Tetapi bank sentral telah berada di posisi sulit, karena menaikkan suku bunga berisiko lebih lanjut meredam kegiatan ekonomi ketika data terbaru menunjukkan resesi yang mendalam tahun ini.
Digempur oleh gejolak ekonomi dan politik ketika negara itu sedang mempersiapkan diri untuk menjadi tuan rumah Olimpiade tahun ini, Brazil mencatat tingkat inflasi tertinggi dalam 13 tahun di penutupan 2015, di 10,67 persen.
Kecepatan tinggi dalam kenaikan harga-harga untuk barang sehari-hari mempertajam kesulitan yang dialami warga Brasil, setelah negara itu jatuh ke dalam resesi di kuartal kedua tahun lalu.

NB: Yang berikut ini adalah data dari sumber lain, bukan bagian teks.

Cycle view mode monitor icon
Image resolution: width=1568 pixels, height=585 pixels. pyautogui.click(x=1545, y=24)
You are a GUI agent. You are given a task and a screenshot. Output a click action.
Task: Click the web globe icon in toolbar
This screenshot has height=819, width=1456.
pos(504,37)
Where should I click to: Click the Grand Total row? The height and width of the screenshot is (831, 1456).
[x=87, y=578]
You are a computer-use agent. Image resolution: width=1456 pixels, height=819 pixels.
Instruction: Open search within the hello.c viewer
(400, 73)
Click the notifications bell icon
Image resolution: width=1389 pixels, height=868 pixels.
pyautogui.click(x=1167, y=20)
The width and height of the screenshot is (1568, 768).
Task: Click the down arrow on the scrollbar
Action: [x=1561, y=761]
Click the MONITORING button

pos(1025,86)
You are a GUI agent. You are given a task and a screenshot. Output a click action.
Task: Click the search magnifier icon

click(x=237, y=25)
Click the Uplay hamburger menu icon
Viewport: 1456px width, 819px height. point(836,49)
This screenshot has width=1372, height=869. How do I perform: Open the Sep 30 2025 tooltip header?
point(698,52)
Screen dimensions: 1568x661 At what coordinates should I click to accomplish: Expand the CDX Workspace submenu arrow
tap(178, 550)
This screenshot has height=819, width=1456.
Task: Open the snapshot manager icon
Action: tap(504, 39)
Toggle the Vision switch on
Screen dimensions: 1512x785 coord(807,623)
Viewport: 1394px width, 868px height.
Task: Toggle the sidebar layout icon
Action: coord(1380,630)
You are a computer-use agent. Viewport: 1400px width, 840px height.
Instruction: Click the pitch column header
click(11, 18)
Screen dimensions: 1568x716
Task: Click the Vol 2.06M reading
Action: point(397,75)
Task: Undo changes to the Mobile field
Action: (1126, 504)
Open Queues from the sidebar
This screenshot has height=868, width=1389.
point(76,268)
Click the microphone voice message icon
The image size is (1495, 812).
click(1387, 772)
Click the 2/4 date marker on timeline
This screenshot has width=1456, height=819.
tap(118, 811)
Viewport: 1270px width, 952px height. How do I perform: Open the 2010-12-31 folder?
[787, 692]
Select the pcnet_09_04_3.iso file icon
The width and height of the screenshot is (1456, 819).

IMF mengatakan pada Selasa pihaknya memperkirakan ekonomi Brazil akan mengalami kontraksi 3,5 persen tahun ini -- prospek yang jauh lebih suram dari perkiraan sebelumnya penurunan satu persen.
Ekonomi Brazil menyusut 3,8 persen pada 2015.
Brazil mengalami peningkatan pengangguran dan penurunan kepercayaan investor, didorong oleh proses "impeachment" terhadap Presiden Dilma Rousseff dari sayap kiri dan skandal di perusahaan minyak negara Petrobras. (Antara)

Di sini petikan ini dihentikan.